住宅
蓄えきれないほどの太陽光を持つ住宅へ
屋根の太陽光は昼につくられ、夜に使われます。家庭用蓄電池が支えるのは一晩であって、一週間ではありません。
- 国
- オーストラリア
- 分野
- 住宅
課題
オーストラリアでは400万戸を超える住宅が屋根に太陽光を載せています。その ほとんどが、余剰を昼につくり、日が落ちてから使いたいと考えています。
家庭用蓄電池は、一日という形にだけ答えて、そこで止まります。夕方のピークは 越えられても、朝には空です。曇天が続く数日、街区ごと停電させる嵐、あるいは 毎晩系統から買い足すのではなく自家発電で賄いたいという世帯——そこは範囲外です。
LAVOの水素エネルギー貯蔵による解決
住宅用LAVOシステムは、リチウムイオン蓄電池と固体水素貯蔵を組み合わせ、 二つの時間軸をそれぞれ得意な側に担わせます。
蓄電池は短時間で大きい需要——湯沸かし、EV充電、夕方——を受け持ちます。水素は より長い備蓄を、低圧の固体として保持します。同程度の設置面積の蓄電池をはるかに 上回る量を家庭で蓄えられるのは、この方式によるものです。
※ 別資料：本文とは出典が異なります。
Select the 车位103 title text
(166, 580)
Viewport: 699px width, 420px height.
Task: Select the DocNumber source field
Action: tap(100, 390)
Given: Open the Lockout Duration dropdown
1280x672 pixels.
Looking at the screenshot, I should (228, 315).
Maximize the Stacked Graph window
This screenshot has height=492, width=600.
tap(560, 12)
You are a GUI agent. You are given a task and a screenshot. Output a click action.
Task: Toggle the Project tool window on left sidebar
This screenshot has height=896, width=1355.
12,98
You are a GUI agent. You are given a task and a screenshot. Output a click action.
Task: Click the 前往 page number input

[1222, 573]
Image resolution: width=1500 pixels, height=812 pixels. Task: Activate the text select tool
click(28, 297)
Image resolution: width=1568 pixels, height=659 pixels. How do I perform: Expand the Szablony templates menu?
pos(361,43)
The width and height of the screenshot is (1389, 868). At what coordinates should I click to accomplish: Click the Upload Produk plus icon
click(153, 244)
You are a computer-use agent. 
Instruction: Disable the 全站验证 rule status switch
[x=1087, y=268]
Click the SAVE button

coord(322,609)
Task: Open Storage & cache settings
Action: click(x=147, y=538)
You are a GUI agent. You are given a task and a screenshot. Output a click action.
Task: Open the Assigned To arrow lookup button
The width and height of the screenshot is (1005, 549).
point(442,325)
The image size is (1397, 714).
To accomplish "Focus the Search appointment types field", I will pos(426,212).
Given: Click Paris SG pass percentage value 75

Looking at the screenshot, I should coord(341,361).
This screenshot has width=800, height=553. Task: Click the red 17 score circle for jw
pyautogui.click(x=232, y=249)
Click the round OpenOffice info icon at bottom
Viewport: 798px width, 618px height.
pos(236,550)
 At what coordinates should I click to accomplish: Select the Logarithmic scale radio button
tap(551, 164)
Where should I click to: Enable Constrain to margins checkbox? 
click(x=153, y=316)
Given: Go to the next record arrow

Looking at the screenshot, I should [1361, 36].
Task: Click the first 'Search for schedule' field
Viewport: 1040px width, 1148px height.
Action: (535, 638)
この形で蓄えたエネルギーは、待っている間に減りません。晴れた日の余剰は、数日後 にもそのまま残っています。
この分野でのより広い応用
一戸の住宅は出発点であって、終点ではありません。
同じ仕組みは、住宅が実際につくられ運用される形に沿って広がります。自家発電を 前提に設計される新規開発、各戸が自前で持てない集合住宅やテラスハウスの共用 システム、容量が逼迫した配電線末端の地域共同貯蔵、そして多数の住宅を束ねること で、家庭の蓄電が同時に系統の頼れる資源としても振る舞う形へ。
到達点を変えるのは貯蔵時間です。一晩を賄えれば住宅の光熱費が下がる。風のない 曇天が数日続いても賄えれば、その世帯は——あるいは一つの街区は——自家発電を 「実際の電源」として扱えるようになります。